Consider these questions: Is your successor prepared to take the helm? Have you clearly outlined your ownership structure? Have you taken steps to ensure business operations continue seamlessly? A well-crafted succession plan should not only address the financial and operational aspects of your business but also account for family dynamics and long-term goals.
With the right plan in place, you can avoid probate delays and guarantee that your company transitions smoothly to the next generation or new ownership.
5. Reevaluate Your Succession Plan After the Connelly Decision
The Supreme Court’s recent ruling in Connelly v. United States has significant implications for business owners. The decision mandates that life insurance proceeds used for stock redemption obligations must now be included in the business’s estate tax valuation. This ruling could lead to a higher estate tax burden than you originally anticipated.
In light of this decision, it’s essential to review how life insurance fits into your business succession planning. Are your policies structured in a way that minimizes estate taxes? Work with your advisors to ensure your life insurance strategies are optimized, reducing taxes while preserving the financial benefits you’ve built. Revisiting this area of your planning now will ensure you’re prepared for any changes in estate tax regulations.
6. Review Your Insurance Policies for Cost Savings and Long-Term Coverage
As part of your overall 2025 action plan, don’t overlook the importance of insurance. Insurance serves as a critical tool in wealth preservation and risk management, and with ongoing changes in premiums and coverage options, it’s a great time to evaluate your current policies.
Review your life, health, property, and business insurance policies to identify opportunities for savings without compromising coverage. A comprehensive insurance review can highlight areas where you may be overpaying or underinsured, providing the opportunity to secure long-term protection at more affordable rates. Consulting with an insurance professional can ensure you are fully covered for any eventuality, from unforeseen life events to business risks.
7. Estate Planning for Digital Assets and Cryptocurrencies
As digital assets, including cryptocurrencies and online accounts, continue to grow in popularity, it’s important to include these assets in your estate plan. These assets may require special consideration to ensure they are properly transferred and managed after your death.
Take time to inventory all of your digital assets and make sure you have clear instructions for your beneficiaries on how to access them. Consider working with an estate planning attorney who is familiar with digital asset laws and can ensure your online assets are included in your will or trust.
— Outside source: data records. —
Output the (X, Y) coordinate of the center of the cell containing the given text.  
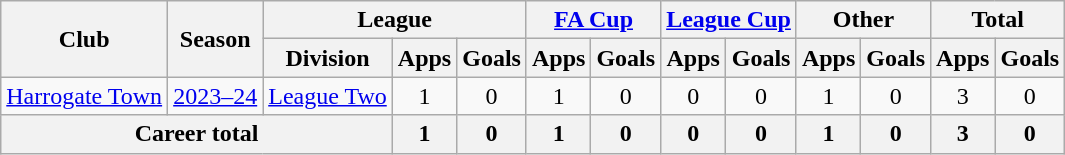
League Cup (729, 20)
FA Cup (593, 20)
Career total (197, 134)
2023–24 (216, 96)
League Two (328, 96)
Other (863, 20)
Division (328, 58)
Total (998, 20)
Harrogate Town (84, 96)
Club (84, 39)
League (395, 20)
Season (216, 39)
Capture the cell that displays the provided text and extract its (X, Y) central coordinate. 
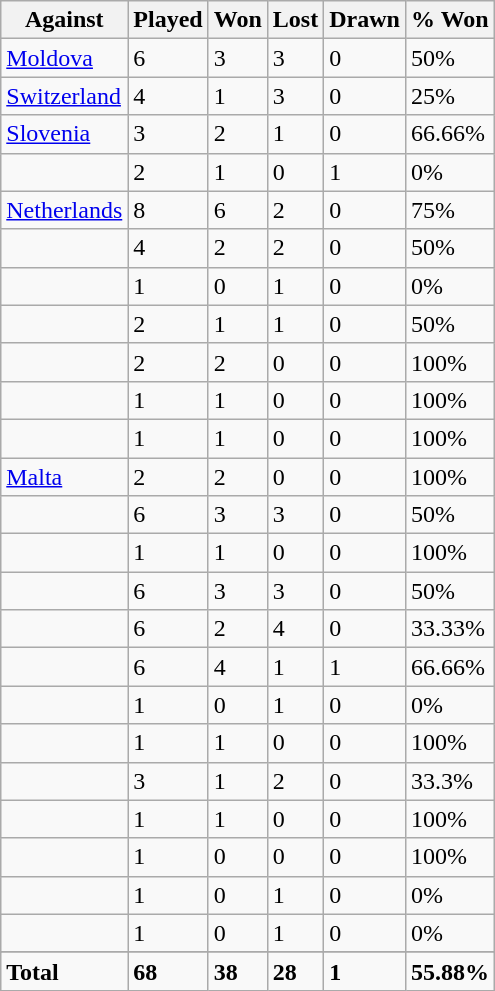
% Won (450, 20)
28 (295, 971)
Slovenia (64, 134)
Won (238, 20)
Played (168, 20)
Lost (295, 20)
68 (168, 971)
Malta (64, 477)
Drawn (365, 20)
8 (168, 210)
38 (238, 971)
25% (450, 96)
Moldova (64, 58)
Against (64, 20)
Netherlands (64, 210)
33.3% (450, 781)
Total (64, 971)
75% (450, 210)
33.33% (450, 629)
55.88% (450, 971)
Switzerland (64, 96)
From the cell containing the given text, extract its center point as [x, y] coordinate. 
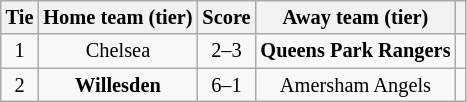
6–1 [226, 85]
Score [226, 17]
2 [20, 85]
Chelsea [118, 51]
Queens Park Rangers [355, 51]
Willesden [118, 85]
Tie [20, 17]
1 [20, 51]
Away team (tier) [355, 17]
Home team (tier) [118, 17]
2–3 [226, 51]
Amersham Angels [355, 85]
Find where the given text appears and provide that cell's center as [X, Y] coordinate. 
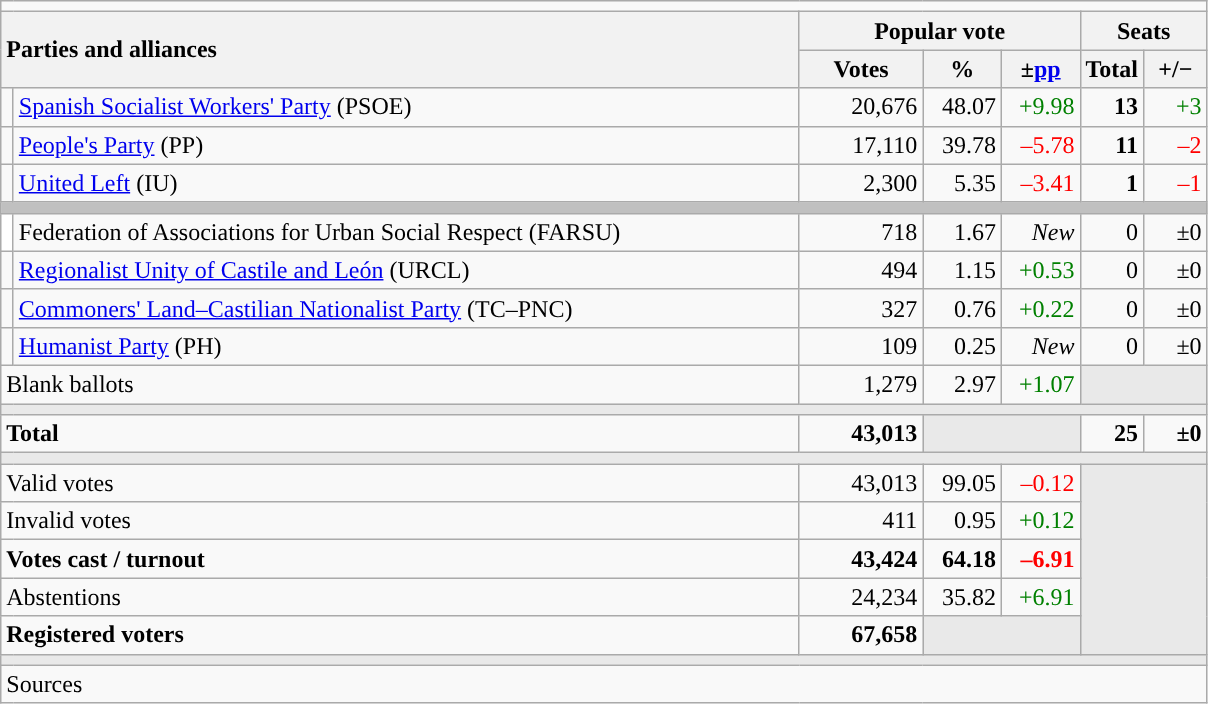
Humanist Party (PH) [406, 346]
+9.98 [1040, 107]
67,658 [861, 635]
Abstentions [400, 597]
0.25 [962, 346]
2.97 [962, 384]
5.35 [962, 183]
–2 [1176, 145]
+3 [1176, 107]
1 [1112, 183]
+0.12 [1040, 521]
+0.53 [1040, 270]
United Left (IU) [406, 183]
Invalid votes [400, 521]
1.15 [962, 270]
Sources [604, 684]
48.07 [962, 107]
13 [1112, 107]
–0.12 [1040, 483]
99.05 [962, 483]
35.82 [962, 597]
0.76 [962, 308]
Regionalist Unity of Castile and León (URCL) [406, 270]
+6.91 [1040, 597]
People's Party (PP) [406, 145]
109 [861, 346]
Federation of Associations for Urban Social Respect (FARSU) [406, 232]
Spanish Socialist Workers' Party (PSOE) [406, 107]
24,234 [861, 597]
17,110 [861, 145]
411 [861, 521]
64.18 [962, 559]
Blank ballots [400, 384]
–3.41 [1040, 183]
0.95 [962, 521]
+0.22 [1040, 308]
±pp [1040, 69]
1,279 [861, 384]
Valid votes [400, 483]
–1 [1176, 183]
327 [861, 308]
Votes [861, 69]
–5.78 [1040, 145]
+/− [1176, 69]
2,300 [861, 183]
39.78 [962, 145]
11 [1112, 145]
25 [1112, 434]
Commoners' Land–Castilian Nationalist Party (TC–PNC) [406, 308]
718 [861, 232]
Parties and alliances [400, 50]
% [962, 69]
–6.91 [1040, 559]
Seats [1144, 31]
Registered voters [400, 635]
494 [861, 270]
Votes cast / turnout [400, 559]
1.67 [962, 232]
20,676 [861, 107]
43,424 [861, 559]
+1.07 [1040, 384]
Popular vote [940, 31]
Capture the cell that displays the provided text and extract its (x, y) central coordinate. 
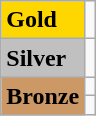
Silver (43, 58)
Bronze (43, 96)
Gold (43, 20)
Determine the (x, y) coordinate at the center of the cell enclosing the given text.  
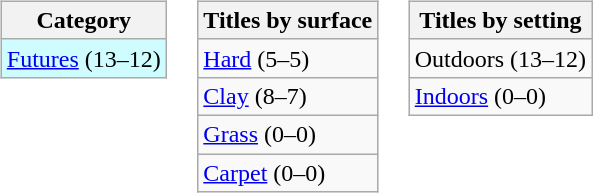
Category (84, 20)
Indoors (0–0) (500, 96)
Futures (13–12) (84, 58)
Titles by setting (500, 20)
Carpet (0–0) (288, 173)
Grass (0–0) (288, 134)
Hard (5–5) (288, 58)
Titles by surface (288, 20)
Outdoors (13–12) (500, 58)
Clay (8–7) (288, 96)
For the text-containing cell, return its midpoint in [X, Y] coordinate format. 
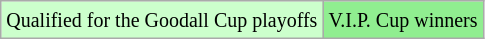
Qualified for the Goodall Cup playoffs [162, 20]
V.I.P. Cup winners [403, 20]
Pinpoint the cell where the given text exists, returning its (X, Y) midpoint coordinate. 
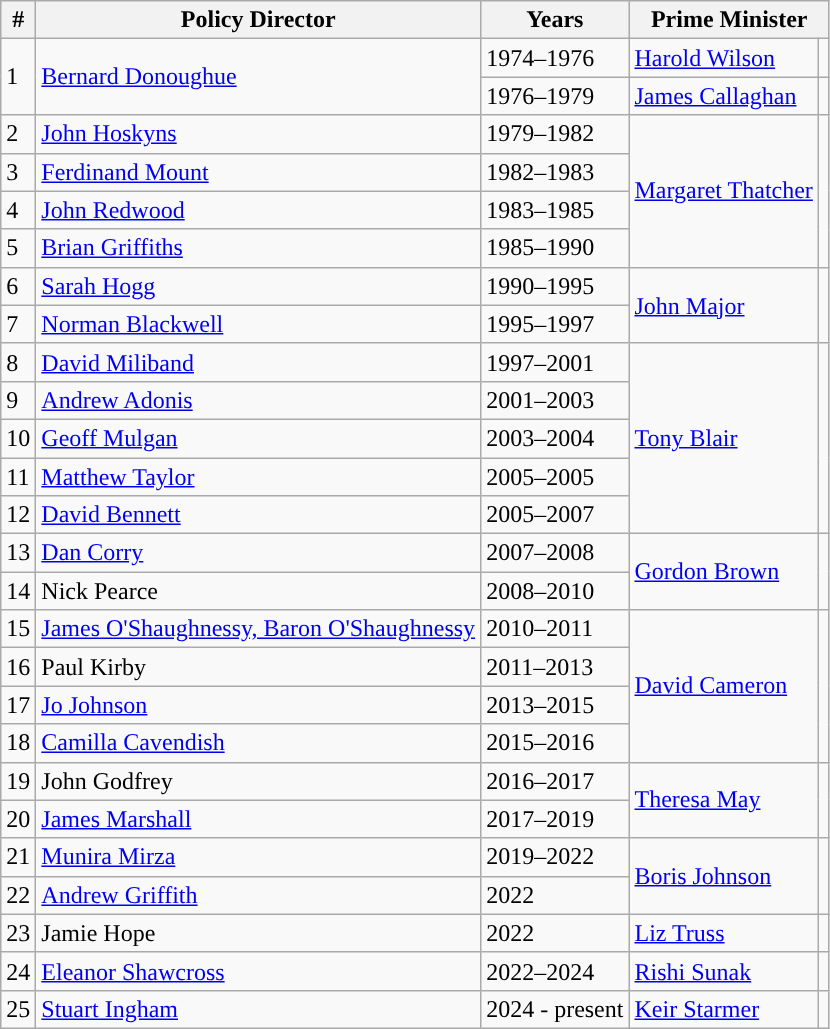
1997–2001 (555, 362)
25 (18, 1009)
1995–1997 (555, 324)
2022–2024 (555, 971)
2007–2008 (555, 553)
18 (18, 743)
2024 - present (555, 1009)
Jo Johnson (258, 705)
16 (18, 667)
22 (18, 895)
14 (18, 591)
2005–2007 (555, 515)
2003–2004 (555, 438)
2005–2005 (555, 477)
10 (18, 438)
1976–1979 (555, 96)
2001–2003 (555, 400)
Prime Minister (729, 20)
17 (18, 705)
20 (18, 819)
23 (18, 933)
Munira Mirza (258, 857)
1990–1995 (555, 286)
Liz Truss (724, 933)
Gordon Brown (724, 572)
Sarah Hogg (258, 286)
Ferdinand Mount (258, 172)
8 (18, 362)
John Major (724, 305)
Andrew Griffith (258, 895)
Nick Pearce (258, 591)
21 (18, 857)
13 (18, 553)
Years (555, 20)
Margaret Thatcher (724, 191)
11 (18, 477)
Tony Blair (724, 438)
1979–1982 (555, 134)
1983–1985 (555, 210)
9 (18, 400)
24 (18, 971)
Rishi Sunak (724, 971)
Paul Kirby (258, 667)
John Godfrey (258, 781)
4 (18, 210)
David Cameron (724, 686)
Matthew Taylor (258, 477)
Keir Starmer (724, 1009)
Dan Corry (258, 553)
Policy Director (258, 20)
Geoff Mulgan (258, 438)
James Marshall (258, 819)
3 (18, 172)
6 (18, 286)
John Hoskyns (258, 134)
2013–2015 (555, 705)
James O'Shaughnessy, Baron O'Shaughnessy (258, 629)
2016–2017 (555, 781)
David Miliband (258, 362)
2019–2022 (555, 857)
1974–1976 (555, 58)
1985–1990 (555, 248)
Jamie Hope (258, 933)
2015–2016 (555, 743)
1 (18, 77)
1982–1983 (555, 172)
Eleanor Shawcross (258, 971)
Andrew Adonis (258, 400)
2010–2011 (555, 629)
5 (18, 248)
7 (18, 324)
12 (18, 515)
James Callaghan (724, 96)
Bernard Donoughue (258, 77)
John Redwood (258, 210)
Theresa May (724, 800)
David Bennett (258, 515)
15 (18, 629)
Norman Blackwell (258, 324)
Camilla Cavendish (258, 743)
19 (18, 781)
Boris Johnson (724, 876)
# (18, 20)
2017–2019 (555, 819)
2011–2013 (555, 667)
Harold Wilson (724, 58)
2008–2010 (555, 591)
Stuart Ingham (258, 1009)
Brian Griffiths (258, 248)
2 (18, 134)
Determine the [x, y] coordinate at the center of the cell enclosing the given text.  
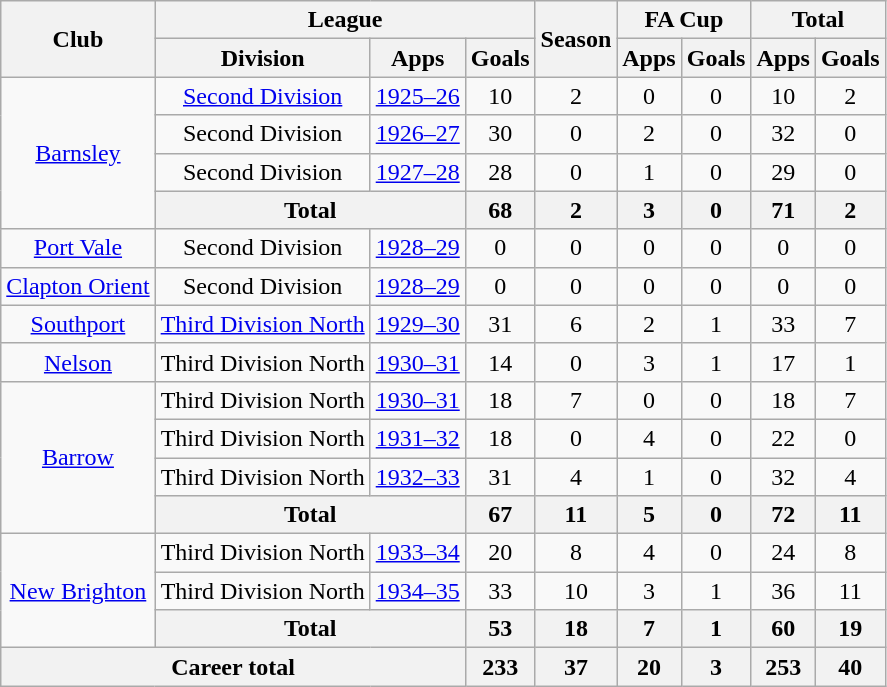
71 [783, 210]
Barnsley [78, 153]
FA Cup [684, 20]
36 [783, 591]
72 [783, 515]
Nelson [78, 362]
Clapton Orient [78, 286]
40 [850, 667]
53 [500, 629]
233 [500, 667]
19 [850, 629]
14 [500, 362]
1931–32 [418, 438]
Season [576, 39]
1927–28 [418, 172]
1926–27 [418, 134]
Career total [234, 667]
1932–33 [418, 477]
1934–35 [418, 591]
22 [783, 438]
New Brighton [78, 591]
68 [500, 210]
17 [783, 362]
Division [262, 58]
29 [783, 172]
1933–34 [418, 553]
Southport [78, 324]
5 [649, 515]
30 [500, 134]
Barrow [78, 457]
6 [576, 324]
24 [783, 553]
Port Vale [78, 248]
37 [576, 667]
60 [783, 629]
28 [500, 172]
67 [500, 515]
253 [783, 667]
League [345, 20]
Club [78, 39]
1929–30 [418, 324]
1925–26 [418, 96]
Determine the [x, y] coordinate at the center of the cell enclosing the given text.  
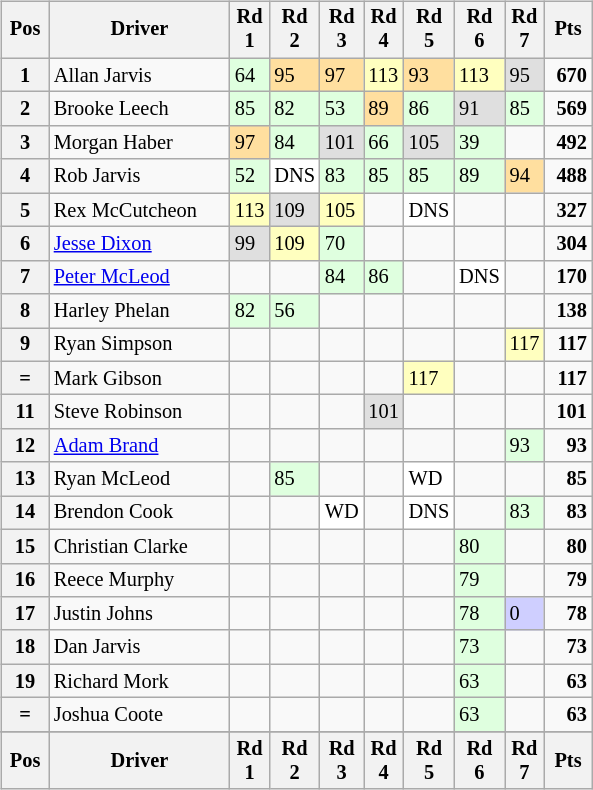
53 [342, 109]
138 [568, 311]
Harley Phelan [140, 311]
170 [568, 277]
8 [25, 311]
Morgan Haber [140, 143]
Peter McLeod [140, 277]
11 [25, 412]
Ryan Simpson [140, 345]
64 [250, 75]
Dan Jarvis [140, 647]
304 [568, 244]
569 [568, 109]
56 [294, 311]
70 [342, 244]
Steve Robinson [140, 412]
99 [250, 244]
14 [25, 513]
Joshua Coote [140, 715]
488 [568, 176]
13 [25, 479]
327 [568, 210]
66 [384, 143]
Rob Jarvis [140, 176]
Richard Mork [140, 681]
Allan Jarvis [140, 75]
Mark Gibson [140, 378]
91 [479, 109]
Reece Murphy [140, 580]
15 [25, 546]
9 [25, 345]
Ryan McLeod [140, 479]
4 [25, 176]
670 [568, 75]
3 [25, 143]
19 [25, 681]
Brendon Cook [140, 513]
17 [25, 614]
5 [25, 210]
Brooke Leech [140, 109]
12 [25, 446]
94 [524, 176]
Jesse Dixon [140, 244]
16 [25, 580]
Adam Brand [140, 446]
Christian Clarke [140, 546]
2 [25, 109]
6 [25, 244]
18 [25, 647]
52 [250, 176]
7 [25, 277]
1 [25, 75]
Rex McCutcheon [140, 210]
39 [479, 143]
492 [568, 143]
Justin Johns [140, 614]
0 [524, 614]
Provide the (X, Y) coordinate of the cell's center where the given text is located.  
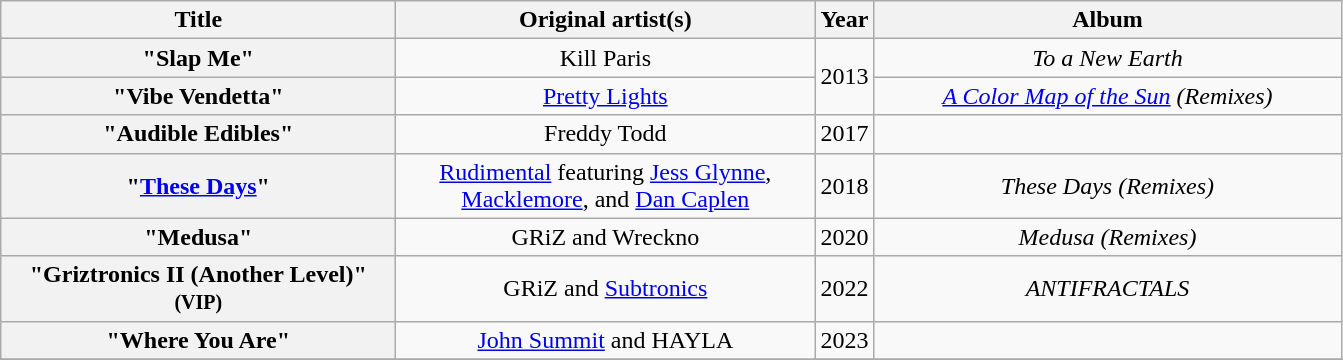
Pretty Lights (606, 96)
2013 (844, 77)
GRiZ and Wreckno (606, 237)
GRiZ and Subtronics (606, 288)
2022 (844, 288)
2017 (844, 134)
To a New Earth (1108, 58)
"Slap Me" (198, 58)
"Griztronics II (Another Level)" (VIP) (198, 288)
These Days (Remixes) (1108, 186)
Medusa (Remixes) (1108, 237)
Kill Paris (606, 58)
Title (198, 20)
2020 (844, 237)
Rudimental featuring Jess Glynne, Macklemore, and Dan Caplen (606, 186)
Freddy Todd (606, 134)
Year (844, 20)
ANTIFRACTALS (1108, 288)
A Color Map of the Sun (Remixes) (1108, 96)
"Audible Edibles" (198, 134)
2023 (844, 340)
"Medusa" (198, 237)
Album (1108, 20)
2018 (844, 186)
John Summit and HAYLA (606, 340)
Original artist(s) (606, 20)
"Vibe Vendetta" (198, 96)
"Where You Are" (198, 340)
"These Days" (198, 186)
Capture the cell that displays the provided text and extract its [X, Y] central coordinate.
8. Establish a Charitable Giving Plan to Reduce Taxes and Support Causes You Care About
Philanthropy plays a significant role in many estate and wealth strategies. Charitable giving can reduce your taxable estate while benefiting causes that are close to your heart. In 2025, consider formalizing your charitable giving plan, whether through a donor-advised fund, charitable remainder trust, or direct gifts to your chosen charities. By strategically donating, you can lower your estate taxes while leaving a meaningful legacy to the causes you support. This also provides an opportunity to involve younger generations in your philanthropic endeavors, teaching them about the importance of giving back.